En effet, dans son communiqué final, l’instance qui regroupe les ministres des finances, les gouverneurs des banques centrales et les présidents des institutions régionales de la zone, informe avoir relevé le recul de la convergence sur la base des données pour la plupart déjà disponibles lors de la réunion d’avril à Abidjan. Elle a « en particulier noté les risques découlant d’un réendettement rapide, causé par d’importants déficits publics, et susceptibles de remettre en cause les équilibres internes et externes des Etats concernés ».

Toutefois, indique le communiqué, les participants ont noté deux aspects positifs en matière de convergence et de coordination. Il s’agit, d’une part, de la mise en place « d’un outil interne de suivi régulier de la mise en place de recommandations formulées lors de leurs réunions ». Un outil dont la « montée en puissance progressive » devra, entre autre, améliorer la stabilité monétaire dans la zone.

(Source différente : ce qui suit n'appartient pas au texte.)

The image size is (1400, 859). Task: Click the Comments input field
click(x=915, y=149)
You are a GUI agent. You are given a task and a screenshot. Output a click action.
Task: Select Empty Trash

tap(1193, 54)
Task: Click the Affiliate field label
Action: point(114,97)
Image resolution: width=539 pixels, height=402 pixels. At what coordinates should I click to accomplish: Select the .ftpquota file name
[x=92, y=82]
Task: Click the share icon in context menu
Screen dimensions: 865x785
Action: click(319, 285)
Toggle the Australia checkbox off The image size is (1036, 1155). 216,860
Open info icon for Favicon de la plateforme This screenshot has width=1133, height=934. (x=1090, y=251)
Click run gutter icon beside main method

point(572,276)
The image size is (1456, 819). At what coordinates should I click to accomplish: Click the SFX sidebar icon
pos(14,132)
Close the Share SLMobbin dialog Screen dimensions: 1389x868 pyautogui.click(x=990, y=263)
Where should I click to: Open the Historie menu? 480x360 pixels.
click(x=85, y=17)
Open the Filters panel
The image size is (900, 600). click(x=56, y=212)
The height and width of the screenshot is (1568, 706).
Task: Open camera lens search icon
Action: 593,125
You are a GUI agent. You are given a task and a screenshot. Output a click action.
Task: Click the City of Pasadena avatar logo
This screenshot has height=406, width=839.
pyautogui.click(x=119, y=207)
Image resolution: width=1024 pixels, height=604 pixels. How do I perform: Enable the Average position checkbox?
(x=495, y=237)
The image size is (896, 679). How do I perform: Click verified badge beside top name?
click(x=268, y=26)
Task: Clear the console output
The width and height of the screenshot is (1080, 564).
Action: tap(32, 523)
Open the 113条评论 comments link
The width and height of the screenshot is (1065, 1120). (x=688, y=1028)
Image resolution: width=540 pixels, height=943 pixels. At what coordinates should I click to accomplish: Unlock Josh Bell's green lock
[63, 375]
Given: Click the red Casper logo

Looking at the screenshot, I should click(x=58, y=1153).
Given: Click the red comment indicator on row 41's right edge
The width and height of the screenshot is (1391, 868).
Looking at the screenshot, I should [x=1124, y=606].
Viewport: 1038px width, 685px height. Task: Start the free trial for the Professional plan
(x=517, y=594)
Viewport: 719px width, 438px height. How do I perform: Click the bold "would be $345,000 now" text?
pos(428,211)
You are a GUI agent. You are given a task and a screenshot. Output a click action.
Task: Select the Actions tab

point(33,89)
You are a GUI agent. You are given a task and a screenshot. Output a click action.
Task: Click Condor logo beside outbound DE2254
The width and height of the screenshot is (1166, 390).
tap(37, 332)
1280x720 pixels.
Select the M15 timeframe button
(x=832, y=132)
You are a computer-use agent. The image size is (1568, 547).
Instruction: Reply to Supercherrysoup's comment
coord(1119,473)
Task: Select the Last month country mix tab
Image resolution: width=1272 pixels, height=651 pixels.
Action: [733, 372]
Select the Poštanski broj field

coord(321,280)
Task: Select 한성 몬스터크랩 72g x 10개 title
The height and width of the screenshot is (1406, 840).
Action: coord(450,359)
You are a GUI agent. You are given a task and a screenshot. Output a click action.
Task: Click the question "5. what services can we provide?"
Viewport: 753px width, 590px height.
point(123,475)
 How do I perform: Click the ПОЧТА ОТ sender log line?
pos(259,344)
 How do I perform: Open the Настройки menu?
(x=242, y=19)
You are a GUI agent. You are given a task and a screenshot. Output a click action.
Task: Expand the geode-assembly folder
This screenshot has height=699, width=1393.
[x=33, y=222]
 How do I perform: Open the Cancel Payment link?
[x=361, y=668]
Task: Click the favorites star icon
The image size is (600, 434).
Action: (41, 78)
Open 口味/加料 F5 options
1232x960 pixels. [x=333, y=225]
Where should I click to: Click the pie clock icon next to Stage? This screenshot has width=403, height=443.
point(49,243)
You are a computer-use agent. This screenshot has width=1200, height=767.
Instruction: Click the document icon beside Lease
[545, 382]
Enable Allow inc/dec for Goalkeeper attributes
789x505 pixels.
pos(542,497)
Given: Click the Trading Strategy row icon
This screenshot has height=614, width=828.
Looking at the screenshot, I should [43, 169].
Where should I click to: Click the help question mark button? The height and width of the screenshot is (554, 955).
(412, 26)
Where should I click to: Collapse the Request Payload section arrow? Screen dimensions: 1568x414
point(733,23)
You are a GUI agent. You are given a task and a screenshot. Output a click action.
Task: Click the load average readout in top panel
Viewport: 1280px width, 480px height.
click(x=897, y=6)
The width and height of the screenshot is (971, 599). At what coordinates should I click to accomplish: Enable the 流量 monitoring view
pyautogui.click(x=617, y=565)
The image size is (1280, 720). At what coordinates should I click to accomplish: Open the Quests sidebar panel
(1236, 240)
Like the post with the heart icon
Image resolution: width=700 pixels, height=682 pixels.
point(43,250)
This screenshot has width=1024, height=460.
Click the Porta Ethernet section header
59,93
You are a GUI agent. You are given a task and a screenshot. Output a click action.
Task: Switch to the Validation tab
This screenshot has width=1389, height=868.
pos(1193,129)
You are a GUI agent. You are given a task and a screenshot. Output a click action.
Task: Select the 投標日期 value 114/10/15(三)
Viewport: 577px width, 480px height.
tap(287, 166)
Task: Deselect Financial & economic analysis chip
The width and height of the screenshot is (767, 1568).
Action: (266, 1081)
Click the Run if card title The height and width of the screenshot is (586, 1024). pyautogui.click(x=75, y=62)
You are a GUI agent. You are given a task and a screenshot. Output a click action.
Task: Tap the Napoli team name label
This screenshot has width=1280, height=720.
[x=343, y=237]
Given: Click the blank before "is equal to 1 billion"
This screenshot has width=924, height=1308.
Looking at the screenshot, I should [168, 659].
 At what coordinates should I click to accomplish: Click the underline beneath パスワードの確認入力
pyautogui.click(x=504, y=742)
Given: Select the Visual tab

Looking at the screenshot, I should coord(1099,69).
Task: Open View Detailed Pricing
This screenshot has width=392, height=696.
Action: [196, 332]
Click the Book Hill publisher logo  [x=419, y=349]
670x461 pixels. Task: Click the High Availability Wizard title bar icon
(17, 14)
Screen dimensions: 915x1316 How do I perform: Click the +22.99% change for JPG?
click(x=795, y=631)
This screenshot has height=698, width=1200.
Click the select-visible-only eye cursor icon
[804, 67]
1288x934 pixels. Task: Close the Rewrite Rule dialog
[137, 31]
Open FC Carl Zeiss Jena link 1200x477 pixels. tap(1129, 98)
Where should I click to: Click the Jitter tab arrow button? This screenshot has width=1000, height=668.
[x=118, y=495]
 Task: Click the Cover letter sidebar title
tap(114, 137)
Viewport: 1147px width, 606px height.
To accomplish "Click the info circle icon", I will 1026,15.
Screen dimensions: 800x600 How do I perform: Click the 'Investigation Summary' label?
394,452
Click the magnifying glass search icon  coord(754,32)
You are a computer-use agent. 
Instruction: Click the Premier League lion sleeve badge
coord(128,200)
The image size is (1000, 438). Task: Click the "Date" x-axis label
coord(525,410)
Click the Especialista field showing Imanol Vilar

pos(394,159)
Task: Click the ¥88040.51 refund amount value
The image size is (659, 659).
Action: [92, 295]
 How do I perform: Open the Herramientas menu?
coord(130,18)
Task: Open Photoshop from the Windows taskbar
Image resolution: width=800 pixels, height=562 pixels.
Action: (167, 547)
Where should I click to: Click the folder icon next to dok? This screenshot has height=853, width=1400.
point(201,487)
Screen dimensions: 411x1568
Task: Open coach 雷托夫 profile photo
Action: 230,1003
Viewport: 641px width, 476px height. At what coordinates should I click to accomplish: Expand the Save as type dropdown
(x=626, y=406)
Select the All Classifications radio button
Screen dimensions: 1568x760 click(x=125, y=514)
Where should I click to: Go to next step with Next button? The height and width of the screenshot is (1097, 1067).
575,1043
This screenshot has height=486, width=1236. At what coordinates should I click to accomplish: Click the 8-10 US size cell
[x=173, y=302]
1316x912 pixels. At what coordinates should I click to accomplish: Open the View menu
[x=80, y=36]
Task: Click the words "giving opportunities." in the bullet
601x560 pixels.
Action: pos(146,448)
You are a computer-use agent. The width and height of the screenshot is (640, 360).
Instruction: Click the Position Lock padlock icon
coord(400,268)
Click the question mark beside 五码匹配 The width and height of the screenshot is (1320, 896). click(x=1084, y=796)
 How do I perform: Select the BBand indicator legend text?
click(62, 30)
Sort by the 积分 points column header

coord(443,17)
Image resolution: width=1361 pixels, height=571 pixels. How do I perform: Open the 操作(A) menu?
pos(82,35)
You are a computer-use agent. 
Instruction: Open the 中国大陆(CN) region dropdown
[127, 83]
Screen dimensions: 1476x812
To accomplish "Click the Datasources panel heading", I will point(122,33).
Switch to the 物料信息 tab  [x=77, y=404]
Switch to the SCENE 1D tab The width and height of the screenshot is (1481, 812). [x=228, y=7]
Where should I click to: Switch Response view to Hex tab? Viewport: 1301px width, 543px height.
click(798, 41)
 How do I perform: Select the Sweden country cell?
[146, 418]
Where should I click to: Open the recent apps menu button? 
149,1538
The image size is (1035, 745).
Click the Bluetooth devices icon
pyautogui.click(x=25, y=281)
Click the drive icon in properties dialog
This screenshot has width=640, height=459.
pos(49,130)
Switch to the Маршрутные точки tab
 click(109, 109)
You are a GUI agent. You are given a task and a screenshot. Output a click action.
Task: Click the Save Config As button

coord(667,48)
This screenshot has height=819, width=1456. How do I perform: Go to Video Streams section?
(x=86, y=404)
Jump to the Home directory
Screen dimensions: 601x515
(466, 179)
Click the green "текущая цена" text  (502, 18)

D’autre part, poursuit le communiqué, les participants ont noté que les pays de l’UEMOA ont conclu un programme avec le Fonds monétaire international (FMI), « ce qui contribue au renforcement de la gestion budgétaire et à la coordination des réformes mises en œuvre ». Et les 14 ministres de noter une « dynamique analogue » dans la CEMAC, où « quatre pays ont conclu un programme avec le FMI et où les deux autres sont en cours de négociation ».

Par ailleurs, l’instance annonce s’être sont accordée « sur la nécessité d’une approche coordonnée », dans le but de « garantir le bon fonctionnement des unions monétaires », uniques en leur genre si bien en Afrique, qu’ailleurs dans le monde.